[TASK INSTRUCTIONS]
[1] Translate this sentence from the court opinion below into Spanish: "Afterward appellant received a dividend of 25 per cent on the allowance against the estate."
[2] Decide whether each statement agrees with the court opinion below, answering yes or no and quoting the words of the opinion that settle it: (a) The appellee lent appellant $800 of her own money. (b) The case was tried before a jury. (c) Little and Alexander paid appellant $574.22.
[3] Carry on the court opinion below, starting after its final sentence.

* START PASSAGE GIVEN *

44 Ill. 77 | Ill. | 1867
delivered the opinion of the Court:
It appears that appellant, on the 3d of February, 1857, obtained an allowance, in the probate court of Lee county, against the estate of Joseph B. Brooks, for the sum of $1,924.98, •on a number of promissory notes which he held against deceased. A part of them were given by him alone, another for the sum of $300 was given by him and Little jointly, with one Alexander as security. And one for $300 was given by Brooks with Little as security. Afterward appellant received a dividend of 25 per cent on the allowance against the estate. Subsequently he borrowed of appellee, who was the widow of Brooks, $800, of her own funds, and to secure the same he gave to her an order on the administrator of her husband’s estate for that amount with interest, to be paid out of the first dividends on the claim allowed in his favor.
The administrator having paid no further dividend, appellant went to Little and Alexander, and they, as securities upon the notes allowed against the estate, paid him $574.22, and he assigned that amount of the claim which he held against the estate to them. Appellee afterward sued appellant, in an action of assumpsit, and filed a declaration containing the common counts; to which appellant filed the plea of the general issue, and a trial was had by the court, on the consent of the parties that a jury should be dispensed with; and the issues were found for the appellee and the damages assessed at $574.22. Appellant entered a motion for a new trial which was overruled by the court, and judgment was rendered for appellee.

* END PASSAGE GIVEN *
* START GIVEN INFORMATION *

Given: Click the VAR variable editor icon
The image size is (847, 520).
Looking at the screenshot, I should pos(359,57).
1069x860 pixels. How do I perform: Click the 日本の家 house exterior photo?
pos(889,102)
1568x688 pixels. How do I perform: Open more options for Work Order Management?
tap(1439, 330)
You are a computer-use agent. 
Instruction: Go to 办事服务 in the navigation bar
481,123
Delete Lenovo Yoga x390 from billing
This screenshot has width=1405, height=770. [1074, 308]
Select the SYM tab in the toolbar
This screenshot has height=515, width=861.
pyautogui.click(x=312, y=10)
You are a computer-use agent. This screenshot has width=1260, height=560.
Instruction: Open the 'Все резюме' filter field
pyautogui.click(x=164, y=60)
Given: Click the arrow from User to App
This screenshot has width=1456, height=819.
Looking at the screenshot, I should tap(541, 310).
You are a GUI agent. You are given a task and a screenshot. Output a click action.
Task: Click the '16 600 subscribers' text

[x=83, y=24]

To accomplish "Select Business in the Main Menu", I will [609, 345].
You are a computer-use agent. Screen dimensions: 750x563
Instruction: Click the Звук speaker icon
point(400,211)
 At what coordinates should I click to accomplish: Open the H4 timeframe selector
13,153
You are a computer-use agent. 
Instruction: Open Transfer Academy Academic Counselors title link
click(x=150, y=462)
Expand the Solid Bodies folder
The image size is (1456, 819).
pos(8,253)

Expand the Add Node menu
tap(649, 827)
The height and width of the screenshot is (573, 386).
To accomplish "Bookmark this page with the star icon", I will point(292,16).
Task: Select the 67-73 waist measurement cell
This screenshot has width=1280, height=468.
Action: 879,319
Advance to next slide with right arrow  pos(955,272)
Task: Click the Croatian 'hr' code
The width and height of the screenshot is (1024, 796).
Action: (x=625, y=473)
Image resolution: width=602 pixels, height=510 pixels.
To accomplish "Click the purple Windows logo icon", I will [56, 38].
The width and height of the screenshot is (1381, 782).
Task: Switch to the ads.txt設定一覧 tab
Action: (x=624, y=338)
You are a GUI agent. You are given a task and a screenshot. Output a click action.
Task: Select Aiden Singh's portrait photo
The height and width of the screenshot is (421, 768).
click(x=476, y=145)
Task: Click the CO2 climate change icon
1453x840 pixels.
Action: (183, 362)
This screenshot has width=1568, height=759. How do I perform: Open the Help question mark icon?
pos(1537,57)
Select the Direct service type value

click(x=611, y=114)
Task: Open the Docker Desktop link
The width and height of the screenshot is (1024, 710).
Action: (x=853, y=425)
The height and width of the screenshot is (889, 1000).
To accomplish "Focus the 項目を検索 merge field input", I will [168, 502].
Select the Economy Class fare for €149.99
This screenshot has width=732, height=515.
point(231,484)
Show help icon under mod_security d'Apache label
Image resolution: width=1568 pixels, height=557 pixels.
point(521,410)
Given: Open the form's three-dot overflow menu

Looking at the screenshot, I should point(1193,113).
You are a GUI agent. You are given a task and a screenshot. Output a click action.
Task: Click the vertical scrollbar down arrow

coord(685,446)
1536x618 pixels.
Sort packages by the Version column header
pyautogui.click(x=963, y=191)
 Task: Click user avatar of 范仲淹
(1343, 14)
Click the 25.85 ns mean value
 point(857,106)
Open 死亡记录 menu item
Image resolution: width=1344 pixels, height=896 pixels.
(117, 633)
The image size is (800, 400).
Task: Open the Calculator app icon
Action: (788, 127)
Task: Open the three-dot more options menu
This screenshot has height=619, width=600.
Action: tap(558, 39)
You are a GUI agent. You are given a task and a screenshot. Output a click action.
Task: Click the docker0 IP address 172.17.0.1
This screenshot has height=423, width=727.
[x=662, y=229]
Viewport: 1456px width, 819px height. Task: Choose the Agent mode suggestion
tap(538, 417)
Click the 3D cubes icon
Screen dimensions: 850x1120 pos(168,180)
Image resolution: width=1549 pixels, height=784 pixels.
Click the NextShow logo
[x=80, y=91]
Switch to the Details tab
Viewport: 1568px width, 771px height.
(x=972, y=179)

* END GIVEN INFORMATION *

[ANSWERS TO THE TASKS]
[1] Posteriormente, el apelante recibió un dividendo del 25 por ciento sobre la cantidad reconocida contra la sucesión.

[2]
(a) Yes: "Subsequently he borrowed of appellee, who was the widow of Brooks, $800, of her own funds"
(b) No: "on the consent of the parties that a jury should be dispensed with"
(c) Yes: "they, as securities upon the notes allowed against the estate, paid him $574.22"

[3]
The evidence in this case clearly shows that appellant borrowed the sum of $800 of appellee. There can be no pretense that this sum was paid by her to purchase that amount of the allowance against her husband’s estate. It was regarded by all parties as a loan and not as a sale of any portion of appellant’s claim against the estate. The order on the administrator was given as a security for the loan; but does not appear to have been intended as a sale of that amount of the allowance or as a satisfaction for the money thus loaned. We can find no evidence in this record, from which it can be inferred that the order was taken, or understood to be, in payment of the loan. ¡No doubt the parties supposed that there would be dividends paid upon appellant’s claim, and that they would discharge his debt for the money thus loaned. But the evidence discloses the fact that no further dividends were made hy the administrator on the claims allowed against Brooks’ estate.
It is true that no time was fixed for payment of the money when the loan was made. But the law will presume that it was intended by the parties to be in a reasonable time. This the law will imply in the absence of a time agreed upon by the parties. It appears that the loan was made about the 17th day of July, 1857, and the suit in this case was not brought until the 1st day of October, 1864, more than seven years after the loan. There was, therefore, more than a reasonable time within which the money should have been paid. The money had become due long before the suit was brought; of this there can be no question.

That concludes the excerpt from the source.